Currently, many in the top echelons of the world’s news media — as well as countless other knowledge workers across dozens of industries — are gushing over chatGPT’s writing prowess.

And many in the news media and others have also been triggered once again by the fear: Will AI take my job away?

This piece offers an in-depth look at the impact of chatGPT on the writing world.

*Confessions of a Robot Columnist: Everyone Was Fooled: Columnist Ian Warden fesses-up that he’s pulled-the-wool over everyone’s eyes: Half the columns he published this year were actually written by AI.

The upshot: “Not one reader detected any artificiality or anything sub-human” in the columns machined by AI, according to Warden.

Yucks aside, the ruse goes a long way toward refuting the yowls of many who insist AI will never replace human writers, AI will never advance beyond simple data-driven stories and AI will never steal the jobs of sophisticated bards who trade on wit, style and insight.

Observes Warden: “I have ended the experiment now — and this column you are reading is by the flesh-and-blood Ian — but conducted it to illustrate the ways in which AI begins to achieve things we used to smugly think only humans would ever be able to do.”

As a man much wiser than me once said: “Gulp.”

*AI is Coming for Copywriters: Brian Nizinsky, a digital marketing manager at Paychex, says copywriters need to brace themselves for the pervasive proliferation of automated writing across their profession.

Nizinsky cites a 2021 study by Drift and Marketing Artificial Intelligence Institute, which found 79% of marketers believe AI will be able to outdo writers by 2024.

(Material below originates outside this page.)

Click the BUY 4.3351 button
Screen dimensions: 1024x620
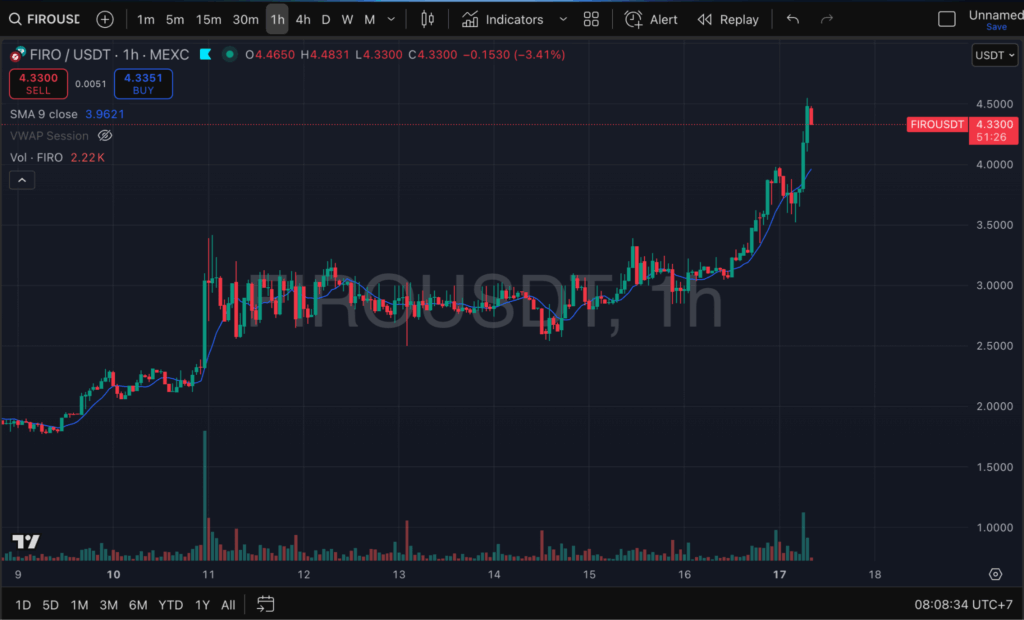tap(143, 84)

Nizinsky’s reaction: “Most marketers aren’t willing or able to invest significant time and energy into creating effective marketing copy — they don’t have the in-house expertise or the funds to hire someone else.

“So why not let machines do what they do best — produce large amounts of consistent content faster than any human ever could — and use the savings to hire creative professionals who can dream-up truly unique campaign ideas?”

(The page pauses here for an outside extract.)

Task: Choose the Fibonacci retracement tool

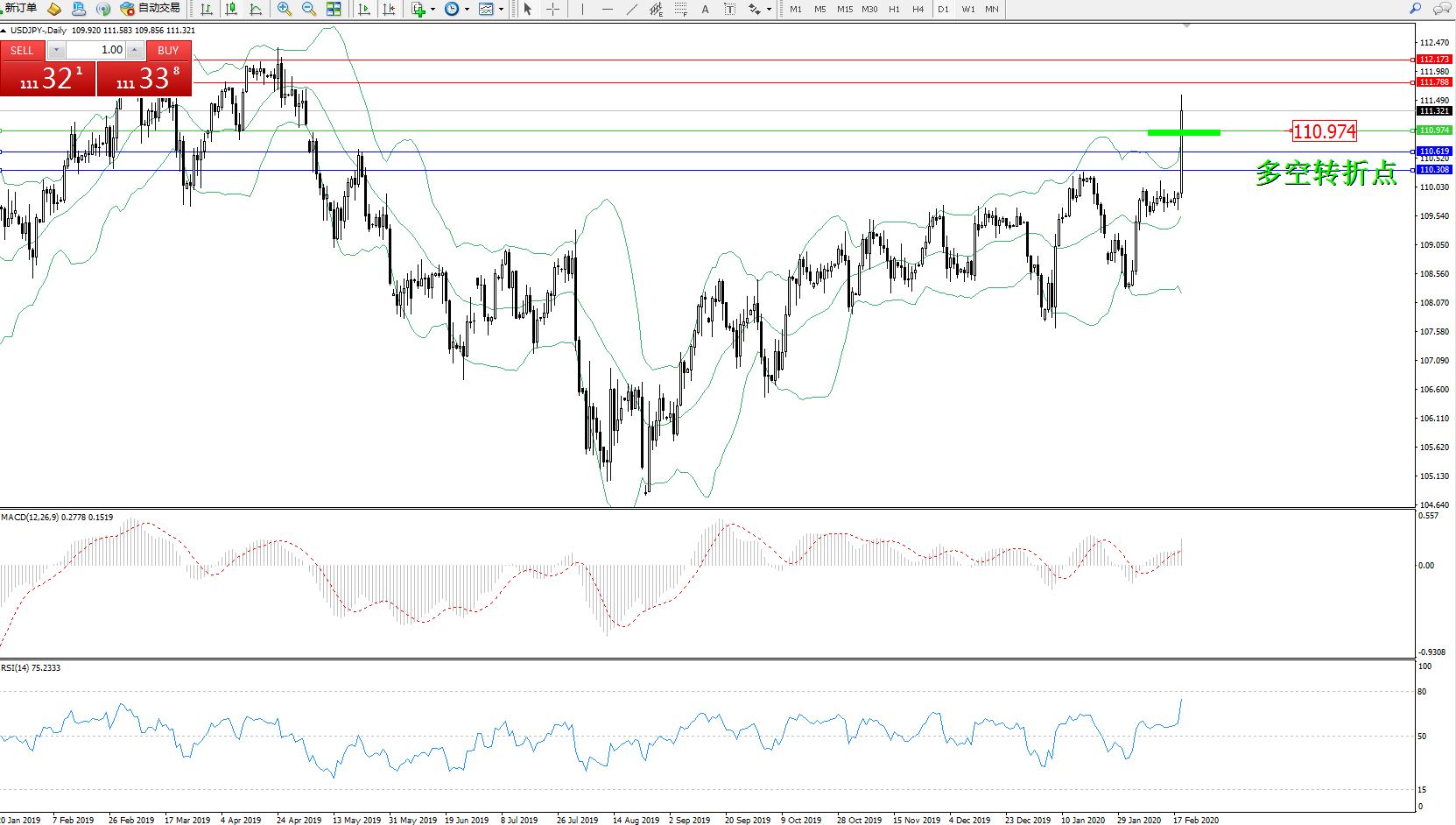Action: tap(681, 9)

In a perfect world, sounds great.

But in a ‘good enough’ world, who knows if all those creative professionals would be hired — or even keep their current jobs.

For an alternate perspective on the impact of AI-generated writing on jobs, check-out: “The Robots Cometh: How artificial intelligence is automating writing jobs,” by Joe Dysart.

*AI Snares European Award for Automated Election Coverage: AI won a top award in the European Digital Publishing Awards for its automated coverage of elections for the Rheinische Post.

The AI tool churned-out dozens of hyper-local stories on election results — just minutes after the final vote counts were in.

Squiring the entire automated election process coverage was one human editor and one human manager, according to Retresco, the AI company behind the AI-generated writing tool.

*77% Publishers: AI Critical to Future Success: A new study finds 77% of news publishers see AI as a key to their success during the next three years.

Publishers featured in the study currently use AI to help auto-generate news stories, manage paywalls, tamp-down loss of readers and auto-surface archived content where appropriate.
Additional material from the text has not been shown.